If hope is the thing with feathers, then depression is the thing with barbed wire.  Depression is the thing with barbed wire that wraps around the soul and binds and tightens and tears apart and never stops at all.  If a person were stumbling down Main Street literally wrapped in barbed wire, people would shriek (and probably whip out their camera phones), emergency personnel would respond, and that person would receive effective medical attention and sympathy.  It would make the news.  There would probably be one of those online fundraising campaigns for medical bills that would reach its goal in half an hour.  Yet there are millions of people walking around with metaphorical barbed wire wrapped around their souls, and somehow that’s not only not a crisis, it’s a complete non-event.  When did this become acceptable?

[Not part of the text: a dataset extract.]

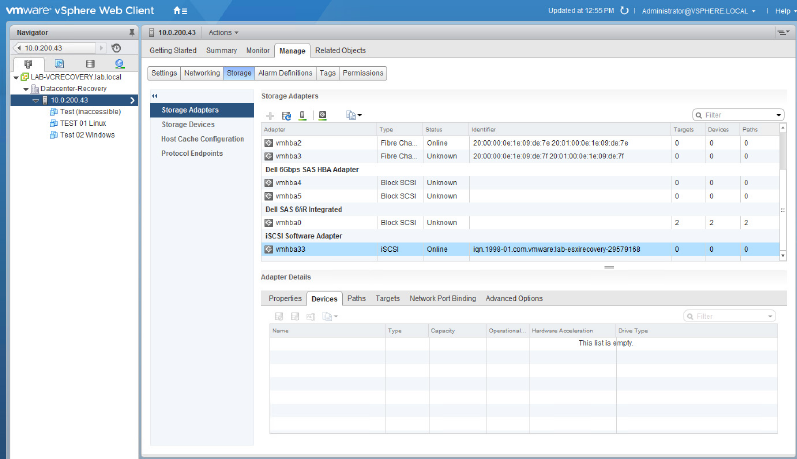The height and width of the screenshot is (459, 797).
Task: Select TEST 01 Linux virtual machine
Action: coord(83,123)
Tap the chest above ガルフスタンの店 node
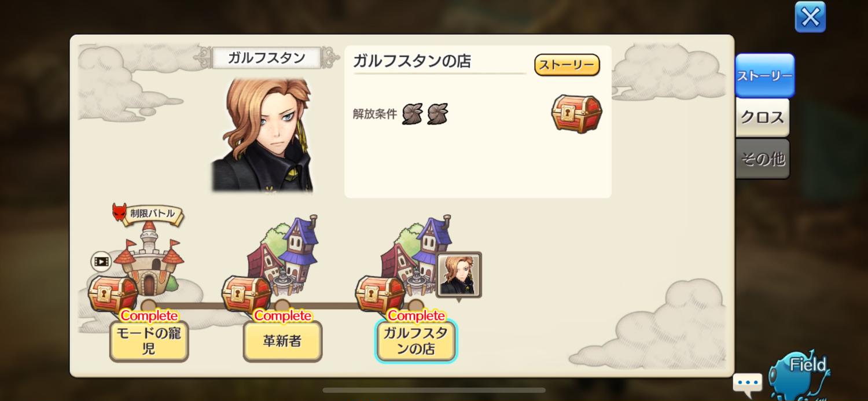 [x=380, y=294]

Of course, it isn’t acceptable, but that doesn’t keep us as a society from accepting it.  I think a large part of that comes from the inability of those who have never experienced depression, no matter how well-meaning they may be, to understand fully what it’s like.  The most hideous part of depression isn’t the pain, or the despair.  It’s not the exhaustion, the isolation, or the sheer tedium.  It’s the helplessness.  Depression targets your will, weakening it until you may know what can be done and you may want to do something, but you’re incapable of making the choice to do anything.  Free will, or the ability to choose, is what makes us human, makes us people instead of animals, and that’s what depression hits hardest.  If it keeps hold of you long enough, you’ll no longer have enough of yourself left even to want to do anything.  Depression destroys what makes us who we are, and if you’ve never had something that fundamental taken from you, you can have the best intentions in the world and still have no way to comprehend what the experience is like.

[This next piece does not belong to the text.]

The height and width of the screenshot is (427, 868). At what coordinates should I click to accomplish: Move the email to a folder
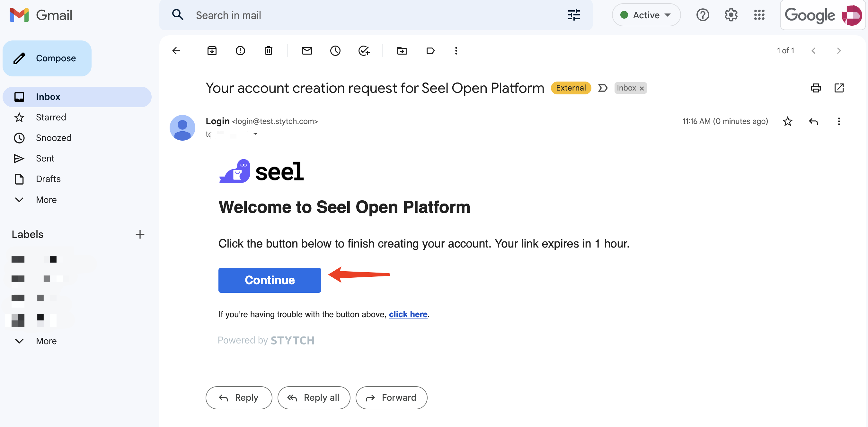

The hell of it is, for those of us under siege from that horror, we’re still in there somewhere.  Behind all the pain, despair, exhaustion, isolation, tedium, and helplessness, we’re there.  We’re screaming for someone to help us, raging at our own inaction, and begging for the pain to stop.  We’re also, frankly, really bored.  You have no idea how boring it is to be trapped in your own head, listening to the same malicious thoughts over and over.  I mean, how many times can you hear that you’re not good enough before you start to think, enough already!  At least pick a new fault.

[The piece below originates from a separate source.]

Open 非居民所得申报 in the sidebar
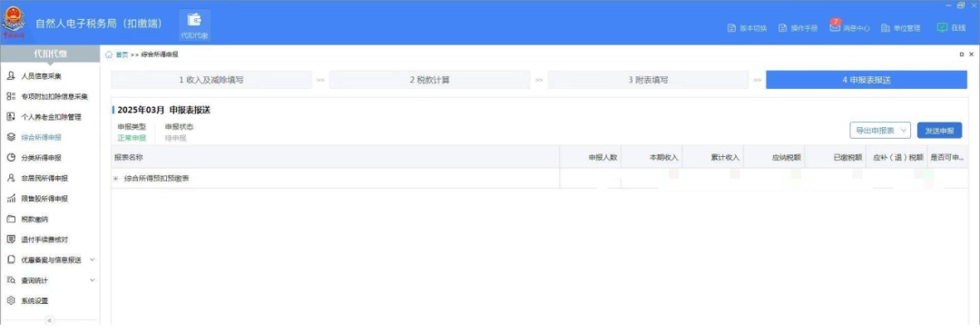The height and width of the screenshot is (333, 980). (44, 178)
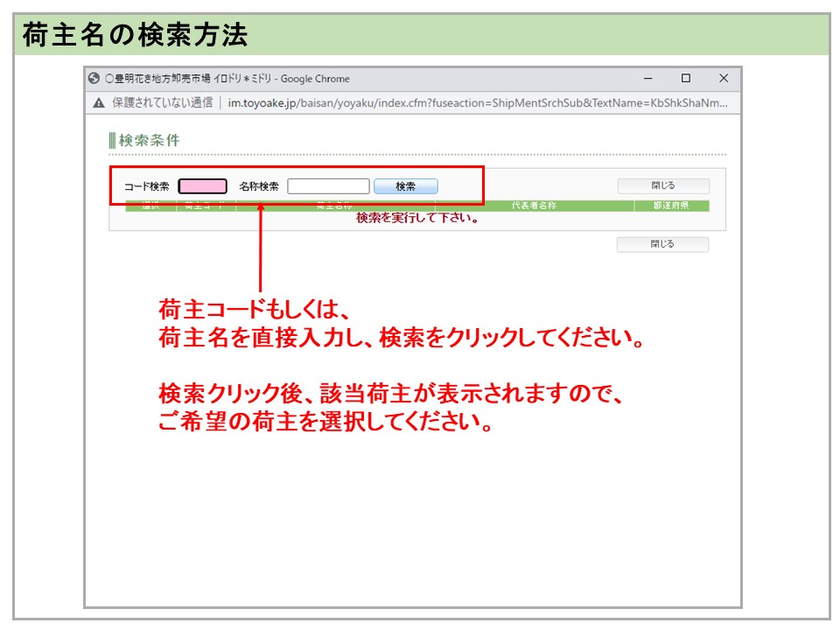Click the コード検索 label

(146, 186)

I’ve actually had that thought, and that’s really what led me to find my most effective weapon against the depression I’ve fought against for twenty years:  humor.  That’s why this screed belongs on a humor blog.  Laughter isn’t just medicine.  It’s also a tool that can cut through the barbed wire and  a key that can unlock your will to choose.  Ironically, or perhaps just symmetrically, laughing at someone is also the tool that will secure the wire in place and the key that will close the lock.  It’s kindhearted laughter, generous humor, that works against depression.  I, for instance, laugh about how terrible I am at yoga and write sonnets to Johnny Depp.  You may choose to turn on the television, mute the sound, and make up your own dialogue (this is a favorite with my circle of friends; we’ve found it works best with soap operas, the news, and any kind of talk show).  As long as you keep kindness in your heart, laughter will help.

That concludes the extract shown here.